Anfang Februar begann im Westen die Schlussoffensive. Am 7. März erreichten die Amerikaner Köln, eroberten die unzerstörte Eisenbahnbrücke von Remagen und bildeten ihren ersten Brückenkopf rechts des Rheins. Von nun an ging alles ziemlich schnell, zumindest im Westen erlahmte der Widerstand der Deutschen - wohl auch, weil sie sich lieber von Briten und Amerikanern besiegen lassen wollten als von den gefürchteten Sowjets.

Am 18. April erreichten die Amerikaner die Elbe und eroberten Magdeburg, am 19. April Leipzig - später zogen sich die Westalliierten gemäß ihrer Absprachen mit den Sowjets wieder hinter die Elbe zurück. Am 22. Mai nahmen die Franzosen Stuttgart ein. Am 25. April trafen bei Torgau an der Elbe erstmals Amerikaner mit Russen zusammen - das noch von den Deutschen gehaltene Gebiet zerfiel in zwei Teile. Am 30. April nahm die US-Armee München, drei Tage später marschierten die Briten in Hamburg ein - die Stadt ergab sich gegen Hitlers ausdrücklichen Befehl kampflos.

Doch der Krieg wurde nicht nur am Boden geführt. Im kurzen Kriegsjahr 1945 gingen 477 000 Tonnen Bomben auf das Reichsgebiet und die besetzten Gebiete nieder. Am 3. Februar starben bei amerikanischen Luftangriffen in Berlin 22 000 Zivilisten. In der Nacht zum 14. Februar verglühte Dresden, wohl 35 000 Menschen kamen im Feuersturm um. Auch Hildesheim, Halberstadt, Würzburg oder Potsdam wurden kurz vor dem absehbaren Ende des Krieges Ziel der alliierten Luftwaffe.

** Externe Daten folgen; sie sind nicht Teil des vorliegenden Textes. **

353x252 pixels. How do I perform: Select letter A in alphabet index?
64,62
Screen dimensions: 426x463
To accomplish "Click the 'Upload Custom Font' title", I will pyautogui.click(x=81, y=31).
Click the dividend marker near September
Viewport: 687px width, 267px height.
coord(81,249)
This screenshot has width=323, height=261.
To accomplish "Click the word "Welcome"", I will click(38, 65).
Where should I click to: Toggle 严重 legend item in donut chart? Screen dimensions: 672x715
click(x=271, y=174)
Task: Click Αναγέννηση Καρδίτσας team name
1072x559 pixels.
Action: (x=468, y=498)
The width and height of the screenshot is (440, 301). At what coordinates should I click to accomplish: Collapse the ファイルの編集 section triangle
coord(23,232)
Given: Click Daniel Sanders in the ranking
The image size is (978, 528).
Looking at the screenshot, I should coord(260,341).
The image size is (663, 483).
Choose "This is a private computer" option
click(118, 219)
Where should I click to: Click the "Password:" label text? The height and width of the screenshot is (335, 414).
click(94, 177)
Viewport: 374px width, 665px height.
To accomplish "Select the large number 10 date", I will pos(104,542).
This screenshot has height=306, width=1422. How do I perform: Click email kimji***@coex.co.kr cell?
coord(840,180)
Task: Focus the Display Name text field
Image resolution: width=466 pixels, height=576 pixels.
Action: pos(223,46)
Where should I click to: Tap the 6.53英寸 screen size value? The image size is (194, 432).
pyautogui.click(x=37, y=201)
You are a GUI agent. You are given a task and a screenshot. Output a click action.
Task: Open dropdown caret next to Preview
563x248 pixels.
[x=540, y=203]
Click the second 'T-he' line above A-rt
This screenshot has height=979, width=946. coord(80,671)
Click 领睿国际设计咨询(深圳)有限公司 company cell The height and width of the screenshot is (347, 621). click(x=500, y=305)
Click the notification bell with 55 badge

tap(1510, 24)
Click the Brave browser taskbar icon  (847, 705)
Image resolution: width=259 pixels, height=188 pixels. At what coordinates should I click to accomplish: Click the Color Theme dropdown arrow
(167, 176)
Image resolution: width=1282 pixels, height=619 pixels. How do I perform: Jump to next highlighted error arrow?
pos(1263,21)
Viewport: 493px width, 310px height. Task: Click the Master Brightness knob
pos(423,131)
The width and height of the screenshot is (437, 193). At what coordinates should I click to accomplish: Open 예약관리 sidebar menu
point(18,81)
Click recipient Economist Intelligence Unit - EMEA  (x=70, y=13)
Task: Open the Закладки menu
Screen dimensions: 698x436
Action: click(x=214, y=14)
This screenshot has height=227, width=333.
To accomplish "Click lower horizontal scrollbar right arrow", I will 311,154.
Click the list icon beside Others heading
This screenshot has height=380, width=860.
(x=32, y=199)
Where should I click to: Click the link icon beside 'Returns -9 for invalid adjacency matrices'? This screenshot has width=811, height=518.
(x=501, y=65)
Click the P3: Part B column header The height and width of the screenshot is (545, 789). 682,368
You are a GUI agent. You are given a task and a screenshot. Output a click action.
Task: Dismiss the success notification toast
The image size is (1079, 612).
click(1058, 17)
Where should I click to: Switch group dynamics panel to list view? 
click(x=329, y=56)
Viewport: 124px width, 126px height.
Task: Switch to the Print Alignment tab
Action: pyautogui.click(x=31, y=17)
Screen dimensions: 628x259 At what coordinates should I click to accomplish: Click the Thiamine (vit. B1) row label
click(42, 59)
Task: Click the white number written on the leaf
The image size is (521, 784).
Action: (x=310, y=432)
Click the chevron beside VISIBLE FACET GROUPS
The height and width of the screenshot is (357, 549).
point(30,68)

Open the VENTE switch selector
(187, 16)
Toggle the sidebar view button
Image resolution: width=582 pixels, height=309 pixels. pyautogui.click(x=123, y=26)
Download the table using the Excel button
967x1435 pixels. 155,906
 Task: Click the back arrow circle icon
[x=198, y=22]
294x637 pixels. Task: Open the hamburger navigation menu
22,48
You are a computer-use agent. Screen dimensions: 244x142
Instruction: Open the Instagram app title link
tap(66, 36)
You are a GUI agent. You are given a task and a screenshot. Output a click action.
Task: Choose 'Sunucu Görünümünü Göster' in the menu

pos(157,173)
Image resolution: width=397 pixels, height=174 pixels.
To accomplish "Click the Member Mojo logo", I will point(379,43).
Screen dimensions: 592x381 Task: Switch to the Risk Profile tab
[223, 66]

Unerbittlich war nicht nur der Feind,

gnadenlos war auch die eigene Führung. Hitler verbot seinen Soldaten jede Kapitulation. Noch in den letzten Kriegswochen mordeten Wehrmacht, SS und Justiz Deserteure und wen sie dafür hielten - und oft wurden ganze Familien in Sippenhaft genommen. Selbst nach dem 8. Mai richteten Exekutionskommandos der Wehrmacht noch vermeintliche Feiglinge hin.

Hinter der Brutalität gegen die eigenen Leute steckte nicht nur Hitlers Wahn, das deutsche Volk habe es nicht verdient, weiter zu existieren, wenn es sich als zu schwach erweise, seine Großmachtvisionen umzusetzen. Es war auch ein grausames Kalkül. Die Führer des NS-Staates und der Wehrmacht hatten angesichts ihrer maßlosen Verbrechen vom Frieden nichts zu erwarten als den Tod. Gerade durch ihre gnadenlose Kriegsführung wollten sie nun ihre Volksgenossen bis zum bitteren Schluss an sich binden und Aufstände gegen die eigene Führung wie am Ende des Ersten Weltkriegs verhindern. Im November 1944 sagte Hitler zu seinem Rüstungsminister Albert Speer: "Jetzt begreift auch der Dümmste, dass sein Haus nicht aufgebaut wird, wenn wir nicht siegen. Schon deswegen werden wir dieses Mal keine Revolution haben! Das Gesindel soll seine Feigheit nicht durch eine sogenannte Revolution verdecken. Das garantiere ich! Keine Stadt wird dem Feind überlassen, bevor sie nicht ein Trümmerhaufen ist."